2. Shrinkage and Porosity
When a casting or ingot is cooled and solidified, its volume shrinks. The final solidified part will form a void defect because it can not be supplemented by liquid metal. Large and concentrated voids are called shrinkage voids, while small and dispersed voids are called looseness. They are generally located in the last solidified part of the center of the ingot or castings. Their inner walls are rough, and there are many impurities and small voids around them. Because of the law of thermal expansion and cold contraction, shrinkage holes are inevitable, but they have different shapes, sizes and locations with different processing methods. When they extend to the casting or ingot body, they become defects. Ingot will become residual shrinkage (shrinkage residual, residual shrinkage pipe) if it is not removed and brought into the forging during the ingot forging.
3. slag inclusion
Slag inclusion defects are formed when slag or refractory material on the furnace body is peeled off into liquid metal during smelting and is involved in the casting or ingot body during pouring. Slag inclusion usually does not exist singly, but tends to be concentrated or dispersed in different depths. It is similar to volume defects but often has a certain linearity.
4. inclusions
The reaction products (such as oxides, sulfides, etc.) - Non-metallic inclusions, or the additives of some components in the metal composition are not fully melted and remain to form metal inclusions, such as high density, high melting point components - tungsten, molybdenum and so on.
5. segregation
Segregation in castings or ingots mainly refers to the composition segregation formed during smelting or metal melting due to the uneven distribution of components.
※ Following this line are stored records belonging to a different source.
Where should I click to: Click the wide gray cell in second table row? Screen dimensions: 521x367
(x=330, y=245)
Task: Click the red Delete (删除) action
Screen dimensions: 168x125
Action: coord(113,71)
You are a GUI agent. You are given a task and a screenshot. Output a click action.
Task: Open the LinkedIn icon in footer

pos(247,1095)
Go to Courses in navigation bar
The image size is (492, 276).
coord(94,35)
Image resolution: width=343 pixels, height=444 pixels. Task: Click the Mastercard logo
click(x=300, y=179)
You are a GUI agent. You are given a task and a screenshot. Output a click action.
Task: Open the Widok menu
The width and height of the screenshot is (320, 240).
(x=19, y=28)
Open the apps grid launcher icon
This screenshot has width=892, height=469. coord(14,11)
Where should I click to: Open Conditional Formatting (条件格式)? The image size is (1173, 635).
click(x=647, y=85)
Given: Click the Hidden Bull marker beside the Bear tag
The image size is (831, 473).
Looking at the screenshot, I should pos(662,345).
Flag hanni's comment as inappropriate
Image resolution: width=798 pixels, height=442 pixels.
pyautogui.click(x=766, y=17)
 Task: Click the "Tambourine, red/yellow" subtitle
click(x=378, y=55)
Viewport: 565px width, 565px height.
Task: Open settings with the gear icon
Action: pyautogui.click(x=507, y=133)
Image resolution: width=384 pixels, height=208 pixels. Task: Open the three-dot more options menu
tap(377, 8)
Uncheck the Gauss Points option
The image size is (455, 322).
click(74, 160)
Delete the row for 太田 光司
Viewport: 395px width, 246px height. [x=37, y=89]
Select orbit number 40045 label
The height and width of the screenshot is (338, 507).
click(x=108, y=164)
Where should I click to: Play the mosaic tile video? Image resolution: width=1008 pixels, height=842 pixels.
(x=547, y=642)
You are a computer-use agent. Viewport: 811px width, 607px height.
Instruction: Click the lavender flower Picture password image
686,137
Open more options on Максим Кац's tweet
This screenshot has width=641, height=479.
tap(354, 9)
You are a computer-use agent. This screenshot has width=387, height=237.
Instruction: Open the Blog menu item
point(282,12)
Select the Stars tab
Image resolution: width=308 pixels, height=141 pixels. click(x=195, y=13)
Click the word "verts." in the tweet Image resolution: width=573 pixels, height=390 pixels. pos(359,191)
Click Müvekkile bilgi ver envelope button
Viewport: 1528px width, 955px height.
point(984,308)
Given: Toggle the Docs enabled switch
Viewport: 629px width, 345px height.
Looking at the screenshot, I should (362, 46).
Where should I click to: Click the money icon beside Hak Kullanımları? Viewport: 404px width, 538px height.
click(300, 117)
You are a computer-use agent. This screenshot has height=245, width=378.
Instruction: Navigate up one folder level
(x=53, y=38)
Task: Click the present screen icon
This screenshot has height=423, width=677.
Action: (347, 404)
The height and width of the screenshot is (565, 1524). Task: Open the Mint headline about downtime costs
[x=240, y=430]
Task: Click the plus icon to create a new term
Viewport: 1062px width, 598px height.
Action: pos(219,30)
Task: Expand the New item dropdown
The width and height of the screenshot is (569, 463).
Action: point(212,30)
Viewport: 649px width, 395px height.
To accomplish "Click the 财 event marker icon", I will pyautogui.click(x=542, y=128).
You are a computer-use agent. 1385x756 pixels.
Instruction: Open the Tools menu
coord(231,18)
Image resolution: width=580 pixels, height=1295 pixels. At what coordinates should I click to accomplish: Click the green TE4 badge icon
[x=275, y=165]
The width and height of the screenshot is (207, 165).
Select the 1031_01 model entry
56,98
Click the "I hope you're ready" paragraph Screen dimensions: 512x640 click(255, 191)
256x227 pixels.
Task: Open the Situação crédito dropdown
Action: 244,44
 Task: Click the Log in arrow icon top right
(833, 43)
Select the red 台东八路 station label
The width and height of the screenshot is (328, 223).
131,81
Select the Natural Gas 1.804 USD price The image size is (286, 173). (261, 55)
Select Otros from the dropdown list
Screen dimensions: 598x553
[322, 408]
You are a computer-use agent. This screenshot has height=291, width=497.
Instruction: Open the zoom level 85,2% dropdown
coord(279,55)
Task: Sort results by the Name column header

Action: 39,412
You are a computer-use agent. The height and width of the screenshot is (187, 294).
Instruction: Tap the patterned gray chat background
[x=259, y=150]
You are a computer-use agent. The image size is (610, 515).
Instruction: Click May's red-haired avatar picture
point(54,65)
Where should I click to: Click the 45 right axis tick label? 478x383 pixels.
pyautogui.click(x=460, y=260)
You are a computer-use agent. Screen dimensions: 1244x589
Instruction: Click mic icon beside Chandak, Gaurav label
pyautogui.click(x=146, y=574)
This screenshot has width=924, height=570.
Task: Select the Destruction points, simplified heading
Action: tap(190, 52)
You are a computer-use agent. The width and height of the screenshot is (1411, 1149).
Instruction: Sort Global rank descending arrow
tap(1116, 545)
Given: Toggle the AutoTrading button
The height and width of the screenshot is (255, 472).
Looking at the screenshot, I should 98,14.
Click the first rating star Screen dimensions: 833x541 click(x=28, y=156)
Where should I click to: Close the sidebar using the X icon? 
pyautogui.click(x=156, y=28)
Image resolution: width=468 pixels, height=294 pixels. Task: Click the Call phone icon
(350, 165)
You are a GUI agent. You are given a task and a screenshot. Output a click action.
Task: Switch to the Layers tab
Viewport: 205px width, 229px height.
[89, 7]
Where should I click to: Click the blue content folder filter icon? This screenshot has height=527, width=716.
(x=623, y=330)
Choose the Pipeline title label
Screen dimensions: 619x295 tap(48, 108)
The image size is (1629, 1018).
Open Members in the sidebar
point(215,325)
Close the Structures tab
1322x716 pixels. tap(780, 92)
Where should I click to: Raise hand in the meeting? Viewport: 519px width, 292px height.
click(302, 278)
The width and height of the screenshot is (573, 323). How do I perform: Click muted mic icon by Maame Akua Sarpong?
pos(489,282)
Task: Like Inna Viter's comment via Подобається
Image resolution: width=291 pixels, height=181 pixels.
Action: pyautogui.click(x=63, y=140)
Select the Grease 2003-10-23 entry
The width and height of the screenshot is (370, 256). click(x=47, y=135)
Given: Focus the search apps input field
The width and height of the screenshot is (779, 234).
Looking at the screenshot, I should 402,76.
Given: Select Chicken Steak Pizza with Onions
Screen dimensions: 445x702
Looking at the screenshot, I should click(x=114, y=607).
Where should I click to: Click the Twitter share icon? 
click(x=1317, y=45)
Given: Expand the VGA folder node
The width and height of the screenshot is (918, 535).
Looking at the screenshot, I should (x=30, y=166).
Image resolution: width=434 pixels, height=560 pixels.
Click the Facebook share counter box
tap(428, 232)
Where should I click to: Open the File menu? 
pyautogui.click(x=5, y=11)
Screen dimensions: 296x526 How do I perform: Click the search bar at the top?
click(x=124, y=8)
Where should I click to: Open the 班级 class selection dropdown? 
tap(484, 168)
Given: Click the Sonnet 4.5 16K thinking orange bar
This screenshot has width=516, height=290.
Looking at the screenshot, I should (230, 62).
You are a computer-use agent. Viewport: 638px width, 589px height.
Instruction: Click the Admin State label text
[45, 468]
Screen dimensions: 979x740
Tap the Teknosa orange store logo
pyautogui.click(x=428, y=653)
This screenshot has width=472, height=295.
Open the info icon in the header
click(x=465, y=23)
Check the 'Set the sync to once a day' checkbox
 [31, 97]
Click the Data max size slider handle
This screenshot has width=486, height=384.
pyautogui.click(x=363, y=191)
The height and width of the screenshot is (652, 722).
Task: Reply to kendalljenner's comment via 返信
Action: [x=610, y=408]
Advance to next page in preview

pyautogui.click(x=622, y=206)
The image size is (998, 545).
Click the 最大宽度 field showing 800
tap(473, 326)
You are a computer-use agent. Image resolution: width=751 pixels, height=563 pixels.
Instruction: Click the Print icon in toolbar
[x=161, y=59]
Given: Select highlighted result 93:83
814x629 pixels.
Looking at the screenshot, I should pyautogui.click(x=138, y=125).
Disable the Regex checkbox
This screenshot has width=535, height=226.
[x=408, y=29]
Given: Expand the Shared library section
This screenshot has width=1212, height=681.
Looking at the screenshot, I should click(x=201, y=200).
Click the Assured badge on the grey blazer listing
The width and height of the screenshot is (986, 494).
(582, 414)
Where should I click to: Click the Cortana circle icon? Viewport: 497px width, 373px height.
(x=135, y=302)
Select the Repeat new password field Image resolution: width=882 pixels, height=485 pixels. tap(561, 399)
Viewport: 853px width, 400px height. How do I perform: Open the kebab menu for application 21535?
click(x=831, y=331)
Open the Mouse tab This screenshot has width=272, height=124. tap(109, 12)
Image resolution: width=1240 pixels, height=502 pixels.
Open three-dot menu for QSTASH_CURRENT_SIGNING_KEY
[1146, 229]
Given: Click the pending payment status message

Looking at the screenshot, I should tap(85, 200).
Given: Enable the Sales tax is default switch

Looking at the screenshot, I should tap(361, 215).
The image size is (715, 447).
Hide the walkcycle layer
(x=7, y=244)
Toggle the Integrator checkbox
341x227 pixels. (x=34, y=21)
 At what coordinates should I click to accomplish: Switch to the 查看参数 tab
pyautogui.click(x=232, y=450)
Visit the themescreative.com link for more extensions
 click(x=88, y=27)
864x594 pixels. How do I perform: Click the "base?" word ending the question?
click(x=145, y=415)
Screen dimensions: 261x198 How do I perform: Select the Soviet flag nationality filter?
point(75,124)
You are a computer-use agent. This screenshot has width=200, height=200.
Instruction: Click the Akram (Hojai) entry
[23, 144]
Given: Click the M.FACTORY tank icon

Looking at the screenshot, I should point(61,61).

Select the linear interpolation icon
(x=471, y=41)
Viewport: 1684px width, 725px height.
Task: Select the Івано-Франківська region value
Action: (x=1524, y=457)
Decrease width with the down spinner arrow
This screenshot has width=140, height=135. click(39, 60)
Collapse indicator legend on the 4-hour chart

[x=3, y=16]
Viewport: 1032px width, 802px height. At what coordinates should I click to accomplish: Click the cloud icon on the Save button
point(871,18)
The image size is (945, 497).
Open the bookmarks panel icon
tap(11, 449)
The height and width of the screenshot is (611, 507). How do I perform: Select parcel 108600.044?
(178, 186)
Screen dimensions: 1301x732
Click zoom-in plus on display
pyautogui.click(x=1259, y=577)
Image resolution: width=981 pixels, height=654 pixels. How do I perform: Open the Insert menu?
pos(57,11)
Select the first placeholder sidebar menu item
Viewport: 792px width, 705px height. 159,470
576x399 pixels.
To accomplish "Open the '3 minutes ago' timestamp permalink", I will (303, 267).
The mechanical properties of the segregation area are different from those of the whole metal matrix, and the differences beyond the allowable standard range become defects.
6. Casting Cracks
Cracks in castings are mainly caused by shrinkage stress exceeding the ultimate strength of materials during cooling and solidification, which is related to the shape design of castings and casting process, and also to crack sensitivity caused by high impurity content in metal materials (such as hot brittleness when sulphur content is high, cold brittleness when phosphorus content is high). Axis intergranular cracks also occur in ingots. If they cannot be forged in subsequent open forging, they will remain in the forgings and become internal cracks of the forgings.
7. cold separation
This is a unique layered defect in castings, which is mainly related to the casting process design of castings. It is caused by splashing, surging, interruption of pouring, or the encounter of two (or more) metal streams from different directions when pouring liquid metals, because the semi-solid film formed by cooling the liquid metal surface remains in the body of the castings and forms a diaphragm-like area. Type defects.
8. upset
This is a layered defect formed when ingot is poured from ladle to ingot mould, because of interruption and pause of pouring, the first liquid metal surface is rapidly cooled in air to form oxide film, and the newly poured liquid metal breaks it into ingot body during continuous pouring. It can not be forged and closed in subsequent ingot open forging.
9. Anisotropy
When casting or ingot is cooled and solidified, the cooling rate from the surface to the center is different, so different crystalline structures will be formed, which are characterized by the anisotropy of mechanical properties, and also lead to the anisotropy of acoustic properties, i.e. different sound velocity and sound attenuation from the center to the surface. The existence of this anisotropy will have a negative impact on the size and location of defects in ultrasonic inspection of castings.